● SELECTED PASSAGE
The wool versus steel fight is showing up in comments on a new model bulletin being drafted by the National Association of Insurance Commissioners’ Innovation Cybersecurity and Technology Committee.

The committee posted a second draft of the bulletin model last week on its section of the NAIC website. Comments on the new draft are due Nov. 6.

Scott Kosnoff, an insurance law specialist at Faegre Drinker, said in an email interview that the NAIC’s AI regulatory effort covers much of the same ground as Colorado’s new regulation banning uses of “external consumer data and information sources” that lead to race-based discrimination.

But “Colorado’s statute takes a prescriptive approach,” Kosnoff said. “The NAIC bulletin lays out regulatory expectations, rather than requirements.”

What it means: Many of the fights over how life and annuity issuers’ AIs and robots behave may start out looking like battles over how loose and flexible the rules should be, rather than what the goals of the rules should be.

All players seem to agree that, in principle, life and annuity issuers should not use AI or other new technologies to discriminate in an unfair way.

The nuts and bolts: Federal law leaves regulation of the business of insurance to the states. The NAIC, a group for state insurance regulators, can set voluntary guidelines but cannot normally impose rules on its own.

The new model bulletin draft is a revision of an earlier version the Innovation Committee posted in July and included in a meeting packet circulated in August.

The bulletin is part of a long-running conversation among regulators, insurers, insurance groups and consumer groups about insurers’ efforts to use new kinds of data and data analysis in the marketing, underwriting, pricing and administration of life and annuity products.

In 2019, for example, New York sent out a letter warning insurers to be prepared to show that any analytical strategies they use in new accelerated life insurance underwriting programs are reasonable, fair and transparent.

Colorado regulators approved the life anti-discrimination regulation in September.

Birny Birnbaum, a consumer advocate, has been talking about the need for AI anti-discrimination rules at NAIC events for years.

The new NAIC draft bulletin reflects AI principles the NAIC adopted in 2020.

The arguments: The Innovation Committee has posted a batch of letters commenting on the first bulletin draft that reflect many of the questions shaping the drafting process.

Sarah Wood of the Insured Retirement Institute was one of the commenters talking about the reality that insurers may have to make do with what tech companies are willing and able to provide. She urged the committee “to continue approaching this issue in a thoughtful manner so as not to create an environment where only one or two vendors are available, while others that may otherwise be compliant are shut out from use by the industry.”

● LISTED ENTRIES
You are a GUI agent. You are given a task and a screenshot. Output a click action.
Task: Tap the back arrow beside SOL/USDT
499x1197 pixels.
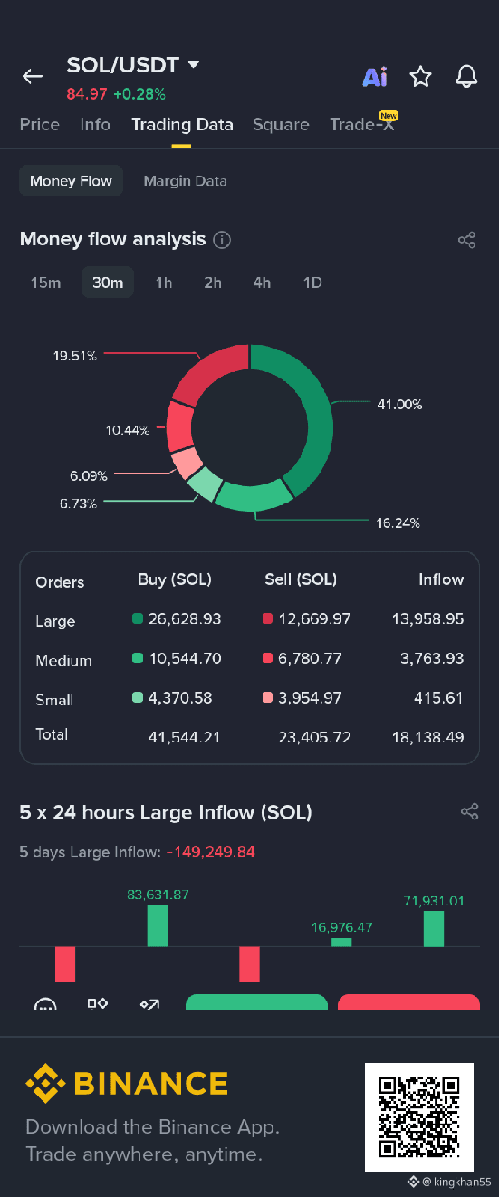pos(32,76)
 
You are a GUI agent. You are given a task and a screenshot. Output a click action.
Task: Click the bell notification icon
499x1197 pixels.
pos(466,76)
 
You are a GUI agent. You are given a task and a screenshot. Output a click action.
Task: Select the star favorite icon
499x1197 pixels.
pos(420,76)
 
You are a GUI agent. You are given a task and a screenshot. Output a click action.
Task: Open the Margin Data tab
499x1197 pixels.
pos(186,181)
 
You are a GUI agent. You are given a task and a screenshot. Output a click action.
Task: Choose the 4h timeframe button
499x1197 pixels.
pos(262,282)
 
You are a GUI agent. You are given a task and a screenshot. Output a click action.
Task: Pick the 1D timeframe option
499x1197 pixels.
pos(312,282)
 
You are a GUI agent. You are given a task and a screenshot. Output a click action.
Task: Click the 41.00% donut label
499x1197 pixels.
pos(399,405)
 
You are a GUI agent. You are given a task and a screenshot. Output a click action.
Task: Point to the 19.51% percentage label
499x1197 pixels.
pos(75,356)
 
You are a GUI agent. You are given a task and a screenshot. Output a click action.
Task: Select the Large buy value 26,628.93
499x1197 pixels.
pos(185,618)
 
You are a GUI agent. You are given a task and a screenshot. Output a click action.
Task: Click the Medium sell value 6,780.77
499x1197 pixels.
pos(310,658)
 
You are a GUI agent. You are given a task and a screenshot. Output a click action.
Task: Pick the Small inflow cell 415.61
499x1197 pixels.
pos(438,698)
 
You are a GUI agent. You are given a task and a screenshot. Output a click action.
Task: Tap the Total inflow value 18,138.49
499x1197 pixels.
pos(428,737)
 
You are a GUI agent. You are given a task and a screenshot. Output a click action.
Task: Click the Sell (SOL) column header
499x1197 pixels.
pos(301,579)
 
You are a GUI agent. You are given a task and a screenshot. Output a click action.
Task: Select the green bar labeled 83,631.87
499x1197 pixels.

● EXERCISES
(A) Answer these questions from the article on the NAIC's AI model bulletin:
(i) By what date are comments on the second draft due?
(ii) In its 2019 letter, what did New York warn insurers to be prepared to show?
(iii) What organization is Sarah Wood with?
(B) Carry on writing the article on the NAIC's AI model bulletin, picking up right after its final sentence.

● RESULTS OF THE TASKS
(A)
(i) Nov. 6.
(ii) That any analytical strategies they use in new accelerated life insurance underwriting programs are reasonable, fair and transparent.
(iii) The Insured Retirement Institute.

(B)
Scott Harrison, co-founder of the American InsurTech Council, welcomed the flexible, principles-based approach evident in the first bulletin draft, but he suggested that the committee find ways to encourage states to get on the same page and adopt the same standards. “Specifically, we have a concern that a particular AI process or business use case may be deemed appropriate in one state, and an unfair trade practice in another,” Harrison said.

Michael Conway, Colorado’s insurance commissioner, suggested that the Innovation Committee might be able to get life insurers themselves to support many of types of strong, specific rules.  “Generally speaking, we believe we have reached a large amount of consensus with the life insurance industry on our governance regulation,” he said. “In particular, an increased emphasis on insurer transparency regarding the decisions made using AI systems that impact consumers could be an area of focus.”

Birnbaum’s Center for Economic Justice asserted that the first bulletin draft was too loose.  “We believe the process-oriented guidance presented in the bulletin will do nothing to enhance regulators’ oversight of insurers’ use of AI systems or the ability to identify and stop unfair discrimination resulting from these AI systems,” the center said.

John Finston and Kaitlin Asrow, executive deputy superintendents with the New York State Department of Financial Services, backed the idea of adding strict, specific, data-driven fairness testing strategies, such as looking at “adverse impact ratios,” or comparisons of the rates of favorable outcomes between protected groups of consumers and members of control groups, to identify any disparities.